Type ‘spill kits’ in Google and expect a thousand of results. While different industries (i.e. school, work and the public) have their own respective checklists to follow, the goal of having a spill kit in susceptible working locations is the same – to contain hazardous chemical spills and prevent serious accidents from happening.
Listed below is a checklist of what your spill kit should contain. Having a spill kit in your own homes is also a must and you can either assemble one by yourself, or by ready-mades ones at the store.
Spill kits checklist
Chemical spills should be dry cleaned; clean the material without using water to prevent possible reactions. Materials such as spill containment mats, absorbent pads or kitty litter and sand should are staples in every spill kit.
Contain hazardous chemicals like acid and alkali with a neutralising agent like sodium hydrogen carbonate (otherwise known as baking powder).

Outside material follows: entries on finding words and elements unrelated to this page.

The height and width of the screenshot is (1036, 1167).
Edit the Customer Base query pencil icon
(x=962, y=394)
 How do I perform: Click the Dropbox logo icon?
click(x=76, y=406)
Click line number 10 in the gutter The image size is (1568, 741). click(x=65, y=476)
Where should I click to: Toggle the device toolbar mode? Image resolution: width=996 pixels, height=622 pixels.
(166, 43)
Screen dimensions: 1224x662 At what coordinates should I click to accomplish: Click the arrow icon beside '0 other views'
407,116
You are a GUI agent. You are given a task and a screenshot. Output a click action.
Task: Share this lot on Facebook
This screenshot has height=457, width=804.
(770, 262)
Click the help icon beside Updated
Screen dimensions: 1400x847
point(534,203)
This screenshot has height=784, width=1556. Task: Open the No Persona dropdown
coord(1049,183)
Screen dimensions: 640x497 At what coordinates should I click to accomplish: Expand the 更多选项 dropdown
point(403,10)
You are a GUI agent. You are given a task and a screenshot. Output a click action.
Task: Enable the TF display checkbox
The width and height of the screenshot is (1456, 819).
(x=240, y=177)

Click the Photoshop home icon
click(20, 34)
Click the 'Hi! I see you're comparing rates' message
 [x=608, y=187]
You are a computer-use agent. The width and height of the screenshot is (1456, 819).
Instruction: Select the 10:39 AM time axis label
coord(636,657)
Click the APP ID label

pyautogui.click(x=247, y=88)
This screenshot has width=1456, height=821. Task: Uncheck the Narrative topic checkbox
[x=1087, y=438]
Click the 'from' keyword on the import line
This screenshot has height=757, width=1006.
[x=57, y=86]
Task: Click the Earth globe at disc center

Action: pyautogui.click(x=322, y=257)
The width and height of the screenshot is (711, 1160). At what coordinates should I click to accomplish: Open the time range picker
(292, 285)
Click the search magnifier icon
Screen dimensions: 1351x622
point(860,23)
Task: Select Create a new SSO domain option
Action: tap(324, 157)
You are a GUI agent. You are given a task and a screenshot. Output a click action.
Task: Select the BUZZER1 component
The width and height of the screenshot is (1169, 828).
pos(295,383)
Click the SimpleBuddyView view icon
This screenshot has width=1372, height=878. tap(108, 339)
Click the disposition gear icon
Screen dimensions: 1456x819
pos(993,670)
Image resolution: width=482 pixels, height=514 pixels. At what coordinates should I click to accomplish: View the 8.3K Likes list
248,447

Baking powder neutralises acid and alkali spills by leaving a salt water residue due to the chemical reaction.
Shovel, brooms, buckets and anything that can be used to pick up absorbents and spilled chemicals should be readily accessible.
Once the spill is contained, it should be disposed of in properly labelled containers (i.e. ones with toxic or hazard signs) or commercial containers designed to hold chemical spills.
Personal protective gear
Do not attempt to contain and clean chemical spills without wearing protective gears. Goggles, a pair of gloves, boots, apron and respiratory protective masks is among the must-haves in a spill kit.
Accidents do happen and when they do, it is when you least expect it. Instead of dealing with the worse, it is important to always be prepared and have the necessary tools to clean and contain chemical spills, especially in your homes.